Митька вымыл на крыльце в тазу ноги, посмотрел на утреннее, но уже снопастое солнце, — жарковато, пожалуй, будет, подумал, однако пошел в дом, надел короткие вельветовые штаны, застегнув у колен пуговицы, затем носки, ботинки и свою, любимую капитанку — длинный зеленый шерстяной пиджак с двумя рядами золотых пуговок, пущенных по животу, и двумя — из шелковых шнурков — якорями на обшлагах рукавов. На пуговках, само собой, тоже якорьки.

Из ящика комода, порывшись, Митька достал метрики. Так, Дмитрий Иванович Колосков 1938 года рождения, 15 января.

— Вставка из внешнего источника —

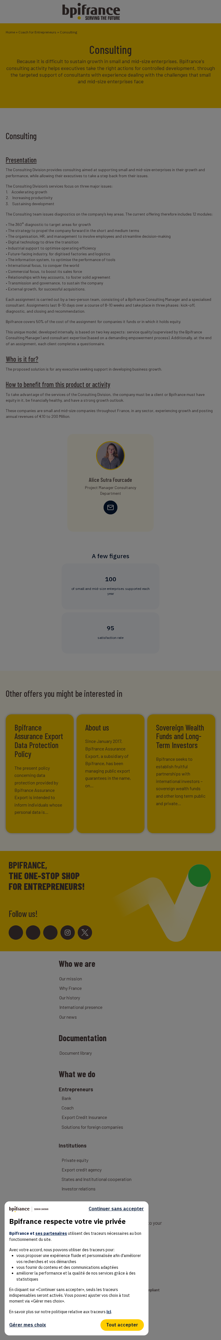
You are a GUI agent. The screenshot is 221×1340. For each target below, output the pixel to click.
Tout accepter (122, 1325)
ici (108, 1311)
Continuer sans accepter (116, 1208)
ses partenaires (51, 1233)
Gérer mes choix (27, 1325)
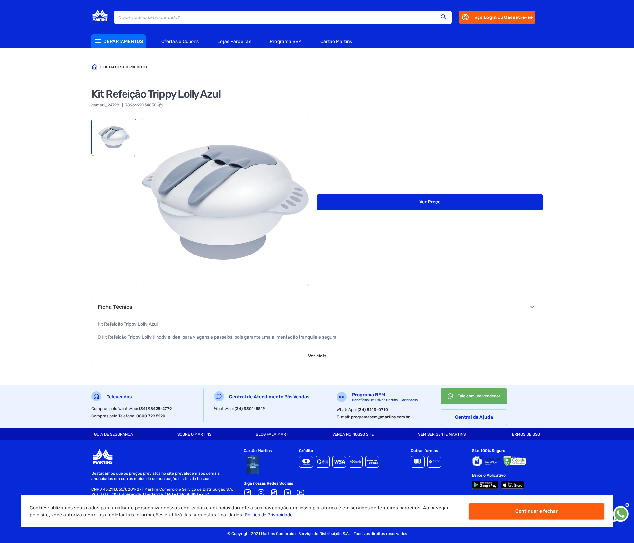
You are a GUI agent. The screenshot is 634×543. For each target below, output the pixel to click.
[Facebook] (248, 492)
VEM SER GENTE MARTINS (442, 434)
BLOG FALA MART (272, 434)
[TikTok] (274, 492)
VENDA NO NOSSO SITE (353, 434)
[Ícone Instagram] (261, 492)
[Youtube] (300, 492)
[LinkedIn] (287, 492)
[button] (446, 17)
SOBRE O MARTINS (194, 434)
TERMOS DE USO (525, 434)
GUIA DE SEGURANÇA (113, 434)
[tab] (113, 137)
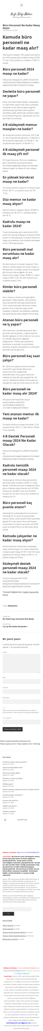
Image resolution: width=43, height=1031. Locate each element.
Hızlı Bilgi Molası (21, 14)
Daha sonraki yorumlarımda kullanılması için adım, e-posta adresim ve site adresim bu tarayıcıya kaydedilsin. (21, 711)
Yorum (5, 652)
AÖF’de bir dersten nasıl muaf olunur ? (15, 762)
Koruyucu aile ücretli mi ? (11, 800)
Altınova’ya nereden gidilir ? (11, 773)
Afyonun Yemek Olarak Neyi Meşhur (14, 932)
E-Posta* (5, 688)
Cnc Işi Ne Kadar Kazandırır (15, 626)
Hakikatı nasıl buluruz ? (10, 806)
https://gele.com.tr (25, 744)
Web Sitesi (6, 698)
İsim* (4, 677)
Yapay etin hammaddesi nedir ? (13, 768)
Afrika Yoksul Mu (8, 926)
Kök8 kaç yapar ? (8, 784)
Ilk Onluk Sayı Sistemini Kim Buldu (18, 619)
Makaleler (13, 606)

Не хватает, правду сказать, Дмитрию Ивановичу четырех месяцев до семи хотя бы лет, но это уже пустяки, мелочи. Читать-то Дмитрий Иванович — запросто, считать до сотни — хоть среди ночи разбуди, писать и то — шпарит печатными, не угонишься, как заборы городит. Так что чего беспокоиться? Запишут.

Митька взял большой и плоский географический атлас под мышку, навесил на сенную дверь замок. Ключ положил под крыльцо. Отправился.

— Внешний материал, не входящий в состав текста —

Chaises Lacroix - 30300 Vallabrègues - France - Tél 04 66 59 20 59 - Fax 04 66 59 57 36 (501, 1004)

Первая, серьезная книга, с которой Митька познакомился, была книга Чуковского «Чудо-дерево». Дмитрий Егорович купил и привез ее как-то из города (это еще в деревне было), и привез, как оказалось, на свою и Катину «погибель» — Митька денно и нощно ходил за ними с этой книгой, чтобы ему ее читали. А тут уж кто под руку попадет — мама ли, дедушка — неважно: лишь бы читали. Митька не ныл, не канючил — он просто приходил, к примеру, в дедушкину комнату, солидно забирался на табурет и сидел, серьезный, с книгой в руках. Будто он ученик и пришел на урок. А будет урок или нет — за это он, Митька, не отвечает. Пришел, сидит — и все!

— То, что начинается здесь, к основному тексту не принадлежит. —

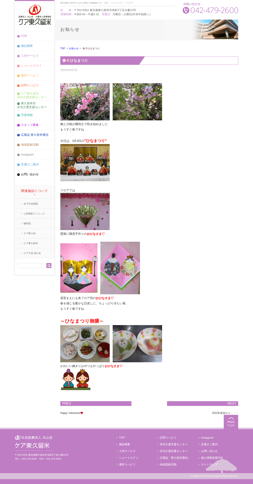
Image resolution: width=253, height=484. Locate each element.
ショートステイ (31, 65)
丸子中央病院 (31, 203)
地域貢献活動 (30, 144)
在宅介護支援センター (174, 451)
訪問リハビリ (30, 85)
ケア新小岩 (30, 233)
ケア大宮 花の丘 (32, 253)
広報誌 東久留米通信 (34, 134)
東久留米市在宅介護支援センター (32, 105)
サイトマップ (209, 464)
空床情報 (27, 115)
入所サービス (30, 55)
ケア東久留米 (31, 243)
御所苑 (27, 223)
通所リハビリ (30, 75)
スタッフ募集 (30, 124)
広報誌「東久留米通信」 (175, 457)
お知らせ (73, 48)
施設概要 (27, 45)
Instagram (27, 154)
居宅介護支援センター (174, 444)
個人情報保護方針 (212, 457)
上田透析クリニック (34, 213)
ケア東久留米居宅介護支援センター (32, 95)
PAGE (231, 423)
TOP (24, 36)
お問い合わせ (30, 174)
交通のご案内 (30, 164)
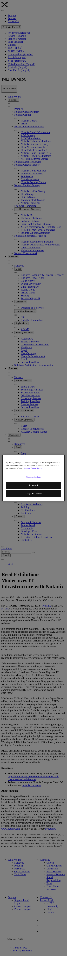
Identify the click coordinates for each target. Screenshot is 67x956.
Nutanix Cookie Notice (33, 468)
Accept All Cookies (33, 494)
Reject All (33, 485)
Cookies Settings (33, 477)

«Митька, ведь ты ее наизусть знаешь! Сколько можно читать одно и то же? Не надоело?» — Дедушка глядел на него поверх очков, оторвавшись от своей газеты.

С большим удивлением глядел на дедушку Митька. Странное дело такие речи слушать! Разве может надоесть книга?.. Если это — книга?

Дедушка крякал, откладывал газету, брал у Митьки «Чудо-дерево».

И только живя уже в городе и заявившись как-то со своей любимой под мышкой к своему соседу, Боре Виноградскому, Митька обнаружил у него полное понимание и поддержку.

Однако Боря книгу читать не стал, тем более что Митя сразу с порога заявил, что он умеет читать… эту книгу. Боря полистал «Чудо-дерево» и попросил Митю прочесть… ну, хотя бы вот эту страницу.

С готовностью попугая Митька отбарабанил всю страницу от начала и до конца. Да еще пальцем по строкам вел, как бы показывая, где он в данный момент читает. Чтобы Боре было легче следить.

Боря удивился. Однако с проницательностью истинного исследователя попросил прочесть еще раз… нет, нет, эту же страницу, только с другого места — со средины, и отчеркнул это место ногтем. Чтобы Мите было видно, откуда начинать.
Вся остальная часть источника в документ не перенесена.